# AVAILABLE DATA
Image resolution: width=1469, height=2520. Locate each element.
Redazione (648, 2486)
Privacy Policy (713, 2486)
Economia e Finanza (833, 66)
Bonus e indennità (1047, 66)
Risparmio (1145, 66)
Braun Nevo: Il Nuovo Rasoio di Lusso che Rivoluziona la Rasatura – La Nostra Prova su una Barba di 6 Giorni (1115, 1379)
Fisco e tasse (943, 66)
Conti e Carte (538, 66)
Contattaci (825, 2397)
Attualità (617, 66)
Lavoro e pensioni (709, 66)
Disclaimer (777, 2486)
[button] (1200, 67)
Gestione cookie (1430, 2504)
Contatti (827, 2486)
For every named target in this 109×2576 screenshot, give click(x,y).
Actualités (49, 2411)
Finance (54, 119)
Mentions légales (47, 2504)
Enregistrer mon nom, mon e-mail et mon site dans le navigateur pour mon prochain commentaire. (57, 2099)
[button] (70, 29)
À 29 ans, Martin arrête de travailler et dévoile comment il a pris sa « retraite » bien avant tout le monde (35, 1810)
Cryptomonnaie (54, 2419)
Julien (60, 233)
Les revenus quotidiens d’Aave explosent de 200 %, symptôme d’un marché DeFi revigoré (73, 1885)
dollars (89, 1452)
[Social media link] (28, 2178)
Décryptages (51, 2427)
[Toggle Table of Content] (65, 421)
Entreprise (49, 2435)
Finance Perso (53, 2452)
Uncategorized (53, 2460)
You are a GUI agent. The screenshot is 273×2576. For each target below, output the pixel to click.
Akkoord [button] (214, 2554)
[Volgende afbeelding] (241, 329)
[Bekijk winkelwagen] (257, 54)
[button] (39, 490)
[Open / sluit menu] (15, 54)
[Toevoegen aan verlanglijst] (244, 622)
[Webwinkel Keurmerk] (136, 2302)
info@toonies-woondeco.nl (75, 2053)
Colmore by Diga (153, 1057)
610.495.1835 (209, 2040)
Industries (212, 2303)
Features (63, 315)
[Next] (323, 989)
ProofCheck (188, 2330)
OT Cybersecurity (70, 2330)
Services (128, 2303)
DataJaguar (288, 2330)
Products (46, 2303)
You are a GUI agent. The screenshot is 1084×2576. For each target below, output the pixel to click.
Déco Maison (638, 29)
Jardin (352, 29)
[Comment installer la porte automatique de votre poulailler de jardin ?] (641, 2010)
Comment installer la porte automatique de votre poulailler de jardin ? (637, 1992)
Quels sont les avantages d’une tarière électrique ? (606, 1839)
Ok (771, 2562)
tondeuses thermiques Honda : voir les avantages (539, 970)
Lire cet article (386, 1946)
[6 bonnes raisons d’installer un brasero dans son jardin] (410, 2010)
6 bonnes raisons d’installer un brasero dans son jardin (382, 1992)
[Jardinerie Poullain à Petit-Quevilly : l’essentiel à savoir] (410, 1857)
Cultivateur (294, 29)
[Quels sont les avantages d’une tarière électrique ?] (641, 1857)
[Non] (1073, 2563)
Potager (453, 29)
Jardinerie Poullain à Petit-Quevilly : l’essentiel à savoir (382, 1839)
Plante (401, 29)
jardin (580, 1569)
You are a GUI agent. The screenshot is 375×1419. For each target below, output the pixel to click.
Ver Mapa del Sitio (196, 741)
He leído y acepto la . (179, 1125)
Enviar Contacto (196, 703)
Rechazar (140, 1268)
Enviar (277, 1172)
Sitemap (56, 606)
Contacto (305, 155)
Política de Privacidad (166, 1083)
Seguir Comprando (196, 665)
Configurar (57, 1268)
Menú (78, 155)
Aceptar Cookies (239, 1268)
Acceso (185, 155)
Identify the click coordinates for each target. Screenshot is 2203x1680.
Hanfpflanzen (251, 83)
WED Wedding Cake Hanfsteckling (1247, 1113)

# TO DO
Your task is to retype the records above exactly.

# PROBLEM SOLUTION
Image resolution: width=1469, height=2520. Locate each element.
Redazione (648, 2486)
Privacy Policy (713, 2486)
Economia e Finanza (833, 66)
Bonus e indennità (1047, 66)
Risparmio (1145, 66)
Braun Nevo: Il Nuovo Rasoio di Lusso che Rivoluziona la Rasatura – La Nostra Prova su una Barba di 6 Giorni (1115, 1379)
Fisco e tasse (943, 66)
Conti e Carte (538, 66)
Contattaci (825, 2397)
Attualità (617, 66)
Lavoro e pensioni (709, 66)
Disclaimer (777, 2486)
[button] (1200, 67)
Gestione cookie (1430, 2504)
Contatti (827, 2486)
For every named target in this 109×2576 screenshot, give click(x,y).
Actualités (49, 2411)
Finance (54, 119)
Mentions légales (47, 2504)
Enregistrer mon nom, mon e-mail et mon site dans le navigateur pour mon prochain commentaire. (57, 2099)
[button] (70, 29)
À 29 ans, Martin arrête de travailler et dévoile comment il a pris sa « retraite » bien avant tout le monde (35, 1810)
Cryptomonnaie (54, 2419)
Julien (60, 233)
Les revenus quotidiens d’Aave explosent de 200 %, symptôme d’un marché DeFi revigoré (73, 1885)
dollars (89, 1452)
[Social media link] (28, 2178)
Décryptages (51, 2427)
[Toggle Table of Content] (65, 421)
Entreprise (49, 2435)
Finance Perso (53, 2452)
Uncategorized (53, 2460)
You are a GUI agent. The screenshot is 273×2576. For each target below, output the pixel to click.
Akkoord [button] (214, 2554)
[Volgende afbeelding] (241, 329)
[Bekijk winkelwagen] (257, 54)
[button] (39, 490)
[Open / sluit menu] (15, 54)
[Toevoegen aan verlanglijst] (244, 622)
[Webwinkel Keurmerk] (136, 2302)
info@toonies-woondeco.nl (75, 2053)
Colmore by Diga (153, 1057)
610.495.1835 (209, 2040)
Industries (212, 2303)
Features (63, 315)
[Next] (323, 989)
ProofCheck (188, 2330)
OT Cybersecurity (70, 2330)
Services (128, 2303)
DataJaguar (288, 2330)
Products (46, 2303)
You are a GUI agent. The screenshot is 1084×2576. For each target below, output the pixel to click.
Déco Maison (638, 29)
Jardin (352, 29)
[Comment installer la porte automatique de votre poulailler de jardin ?] (641, 2010)
Comment installer la porte automatique de votre poulailler de jardin ? (637, 1992)
Quels sont les avantages d’une tarière électrique ? (606, 1839)
Ok (771, 2562)
tondeuses thermiques Honda : voir les avantages (539, 970)
Lire cet article (386, 1946)
[6 bonnes raisons d’installer un brasero dans son jardin] (410, 2010)
6 bonnes raisons d’installer un brasero dans son jardin (382, 1992)
[Jardinerie Poullain à Petit-Quevilly : l’essentiel à savoir] (410, 1857)
Cultivateur (294, 29)
[Quels sont les avantages d’une tarière électrique ?] (641, 1857)
[Non] (1073, 2563)
Potager (453, 29)
Jardinerie Poullain à Petit-Quevilly : l’essentiel à savoir (382, 1839)
Plante (401, 29)
jardin (580, 1569)
You are a GUI agent. The screenshot is 375×1419. For each target below, output the pixel to click.
Ver Mapa del Sitio (196, 741)
He leído y acepto la . (179, 1125)
Enviar Contacto (196, 703)
Rechazar (140, 1268)
Enviar (277, 1172)
Sitemap (56, 606)
Contacto (305, 155)
Política de Privacidad (166, 1083)
Seguir Comprando (196, 665)
Configurar (57, 1268)
Menú (78, 155)
Aceptar Cookies (239, 1268)
Acceso (185, 155)
Identify the click coordinates for each target. Screenshot is 2203x1680.
Hanfpflanzen (251, 83)
WED Wedding Cake Hanfsteckling (1247, 1113)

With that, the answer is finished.